But the 436-page report by the Air Force Office of Special Investigations also found that Gul had become increasingly radicalized in recent years, had attended an extremist mosque in Pakistan and told relatives that he wanted to “kill Americans.” Some Afghan military leaders told U.S. investigators that they were alarmed by his changed views and attitude, yet there was no sign that they did anything to intervene.
The April 27 rampage was the deadliest attack on U.S. Air Force personnel since 1996, when a truck bomb blew up the Khobar Towers housing complex in Saudi Arabia, killing 19 U.S service members.
Most of those who died in the Kabul attack were assigned to training the fledgling Afghan Air Force, and their deaths fanned fears that insurgents had once again infiltrated the ranks of the Afghan military.
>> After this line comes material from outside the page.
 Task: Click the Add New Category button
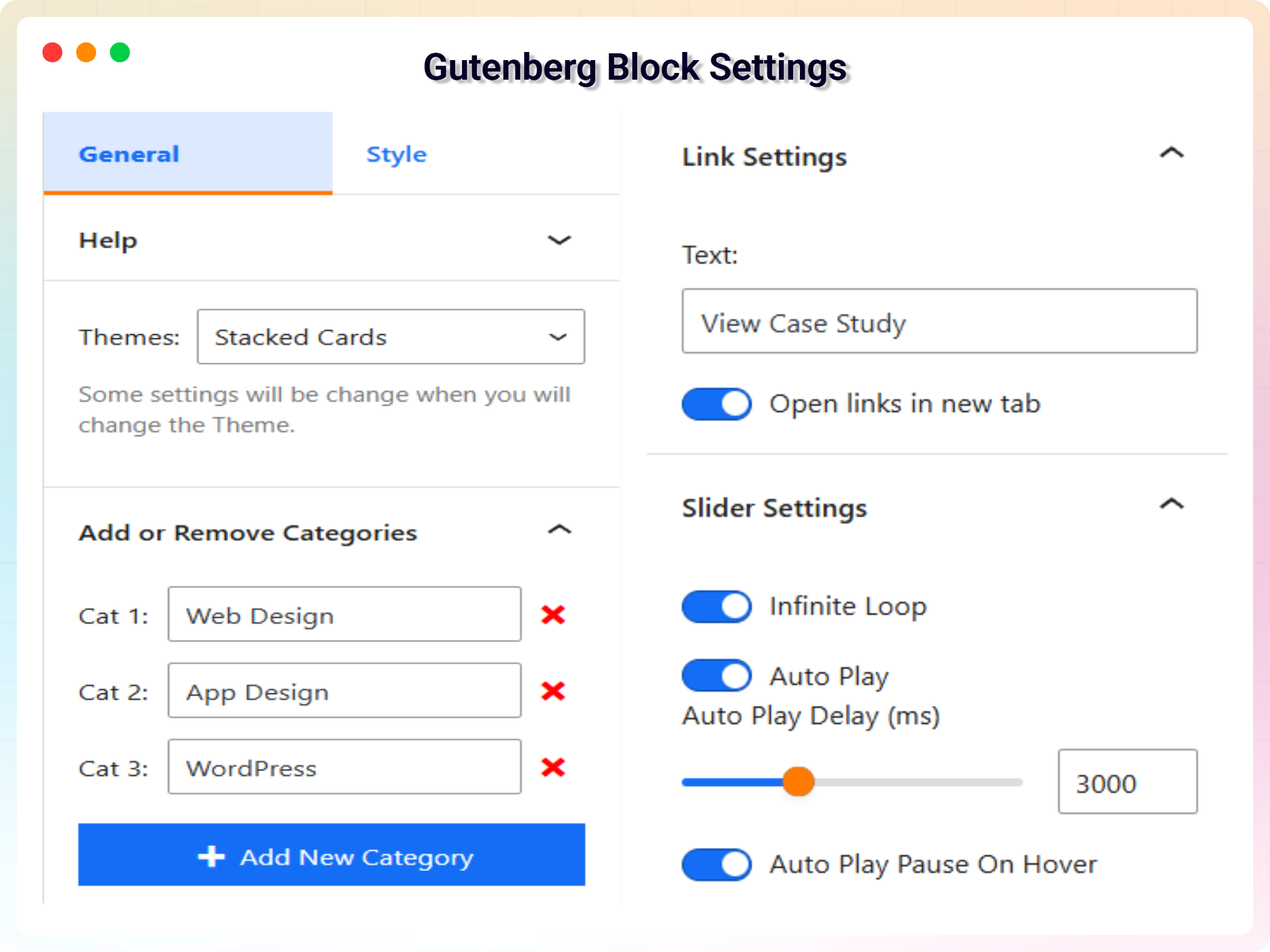pos(332,855)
The incident underscored the risks and fragility of the Obama administration’s strategy to train and expand Afghan security forces loyal to President Hamid Karzai so they can fill the void left by departing U.S. and NATO troops. While Afghan officials are supposed to screen recruits and have beefed up counterintelligence programs to detect Taliban sympathizers, acts of betrayal have undermined trust between Afghan forces and their coalition trainers.
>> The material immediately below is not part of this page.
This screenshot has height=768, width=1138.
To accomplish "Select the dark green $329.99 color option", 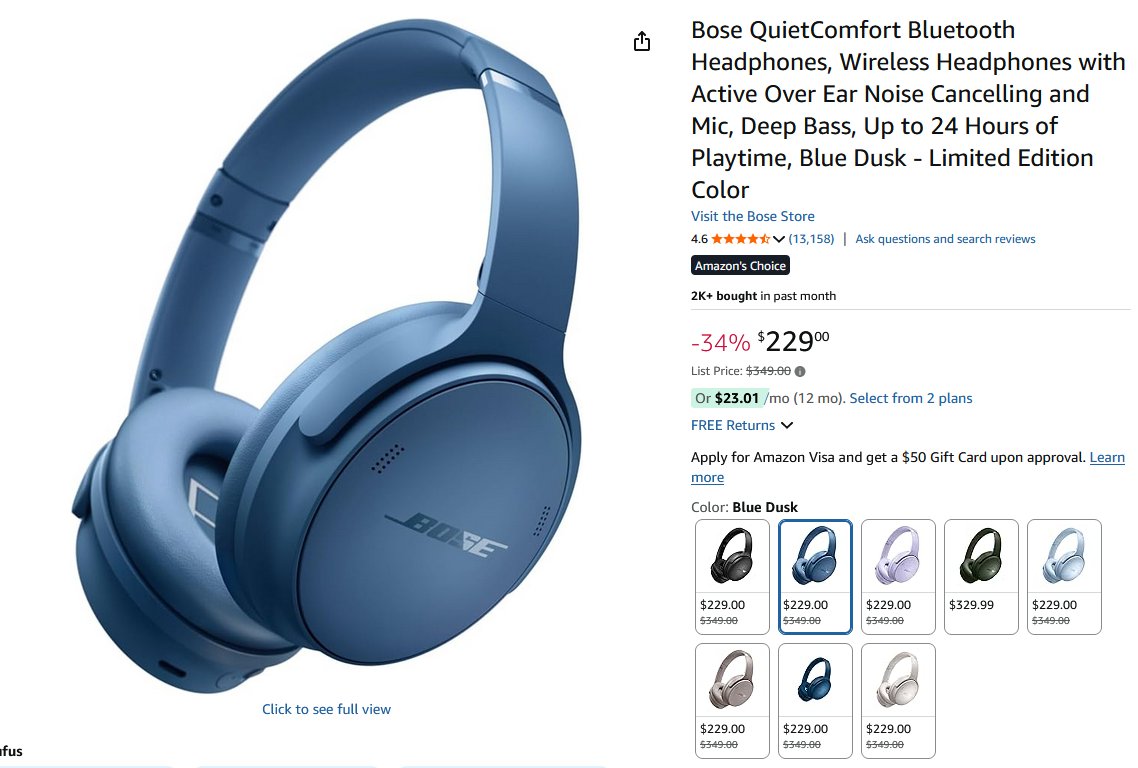I will click(981, 576).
Although two Afghan service members were shot and three others injured in the Kabul melee, the Air Force investigation makes it clear that Gul singled out U.S. officers who had mentored their Afghan colleagues and shouted warnings to his countrymen to save themselves. No Afghans died in the attack.
“Good Muslims — please stay away!” Gul shouted from a window of the Air Command and Control Center at the Kabul Airport as Afghan security forces rushed to the scene of the gunshots. “Muslims, don’t come close or you will be killed!”
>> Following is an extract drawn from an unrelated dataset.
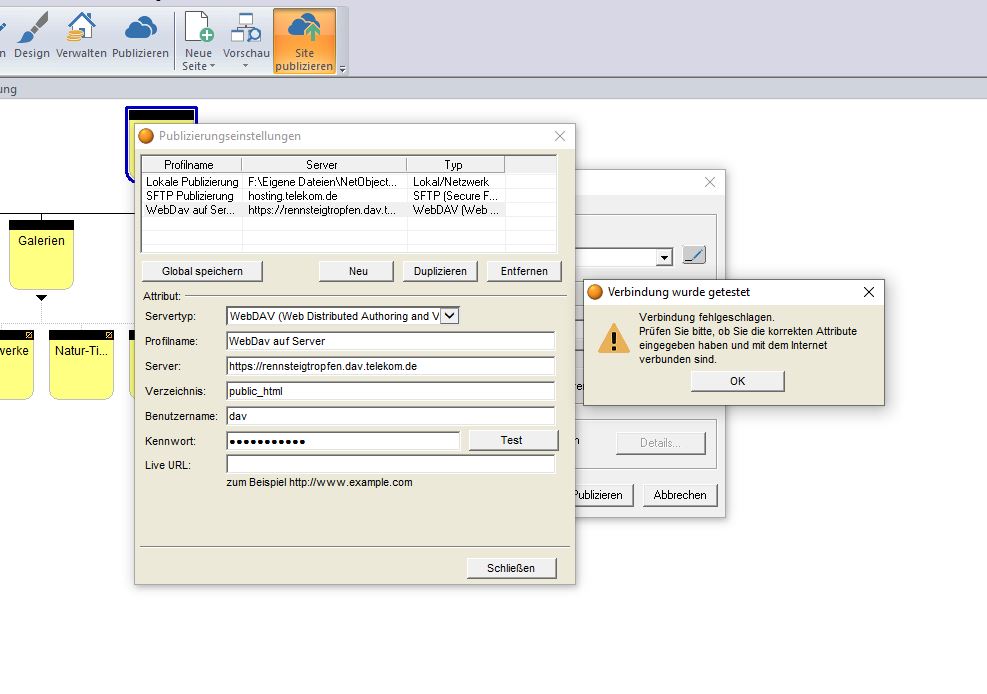Select the SFTP Publizierung profile row
987x694 pixels.
point(190,196)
Gul paused at one point during the shooting and dipped his fingers in blood, the investigation found. Along a hallway, he scrawled “Allah is one” on a wall in Dari, a Persian dialect widely spoken in Afghanistan. On the opposite wall, he painted the words, “Allah in your name.”
He then walked up a flight of stairs, sat on a couch and fatally shot himself in the chest.
Investigators said that Gul killed seven U.S. Air Force officers: Maj. Philip D. Ambard, Maj. Jeffrey O. Ausborn, Maj. David L. Brodeur, Lt. Col. Frank D. Bryant Jr., Maj. Raymond G. Estelle II, Capt. Nathan J. Nylander and Maj. Charles A. Ransom.